Mariya Bashynska was born on August 28, 1917 in the village Hutysko, Zhovkva district, Lviv region in the Christian family. She graduated from the seven-year school in her native village. She belonged to a religious organization “Mariyska Druzhyna” at the monastery of the Basilian Order in Krekhiv. When she was 18, she entered the convent of the Congregation of the Sisters Servants of Mary Immaculate in Krystynopil (now Chervonograd). She took first vows on April 17, 1938. In the monastery she received her monastic name Markiya. From 1938 to 1976 she was in the monastery in Berezhany.
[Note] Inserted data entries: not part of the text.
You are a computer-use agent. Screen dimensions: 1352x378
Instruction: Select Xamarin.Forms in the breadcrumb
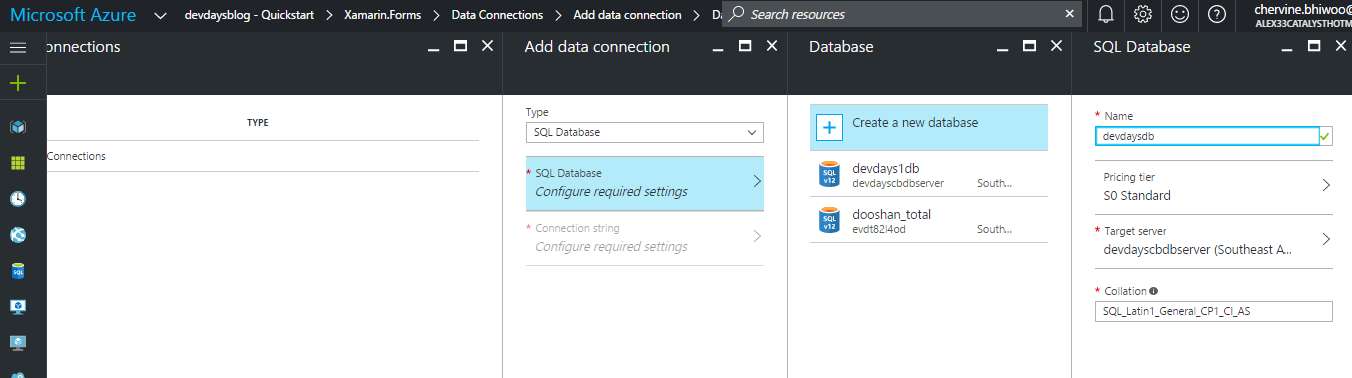(x=382, y=15)
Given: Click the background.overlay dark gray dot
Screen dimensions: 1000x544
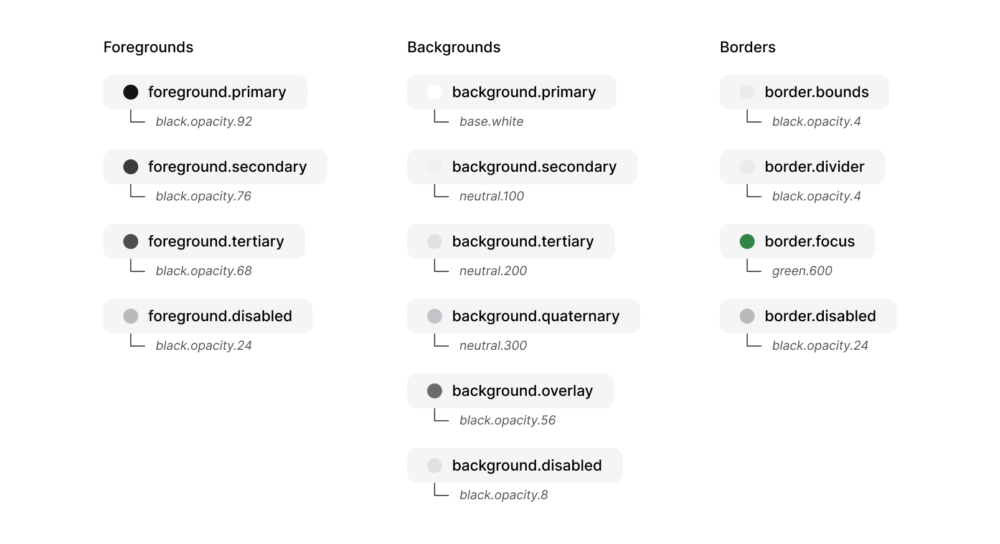Looking at the screenshot, I should pyautogui.click(x=434, y=390).
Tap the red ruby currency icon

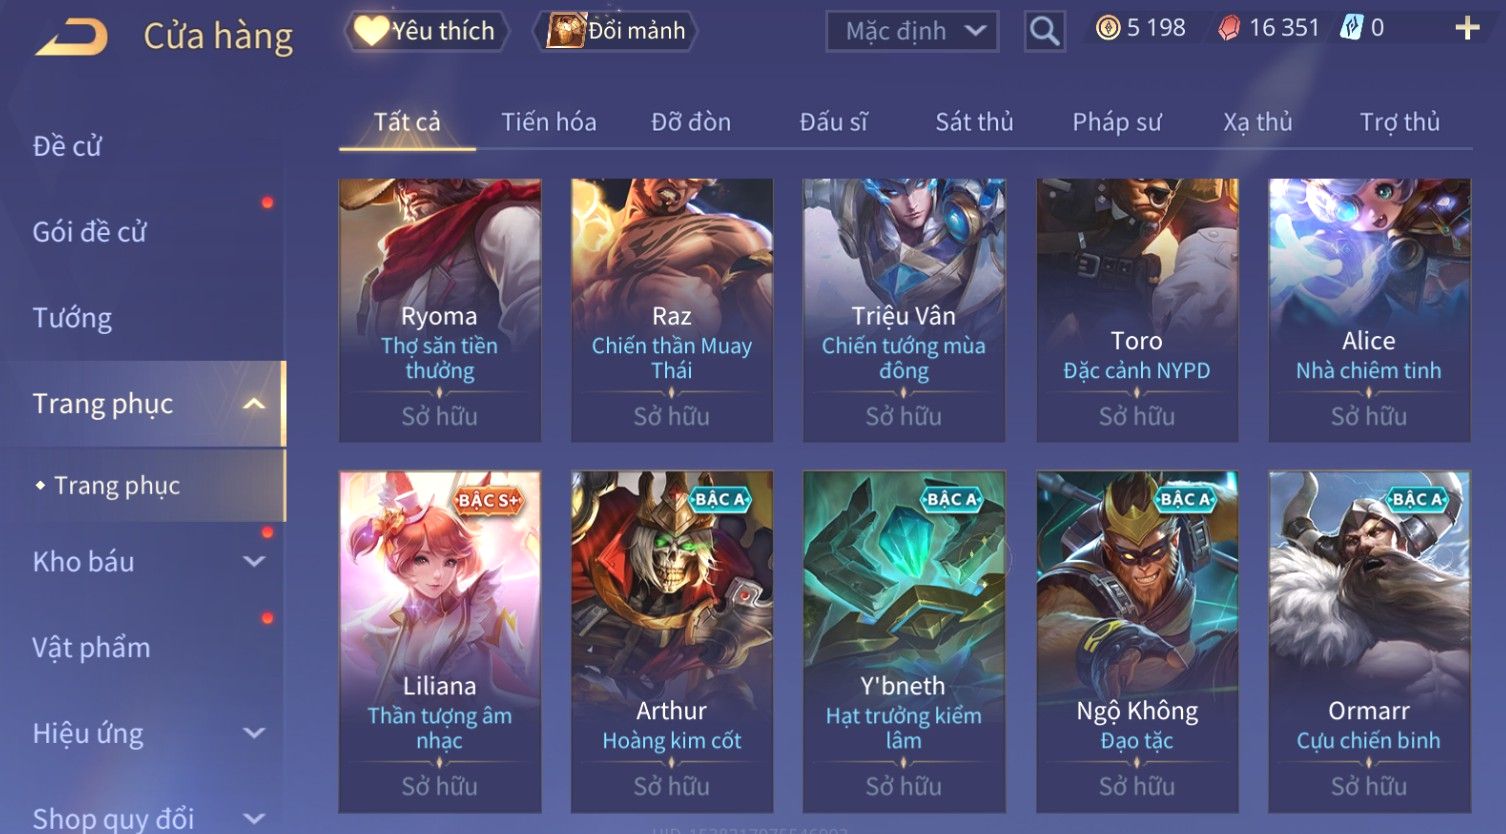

Sister Markiya took perpetual vows on August 28, 1944. In the underground times of Ukrainian Greek-Catholic Church she worked in a warehouse at the hospital and as a seamstress at sewing factory in Berezhany. In 1976 she moved to Ternopil. As the Greek Catholic nun she was persecuted by KGB. After Ukrainian Greek Catholic Church came out from underground in 1989, she was actively engaged in catechization of children in Ternopil and suburban villages.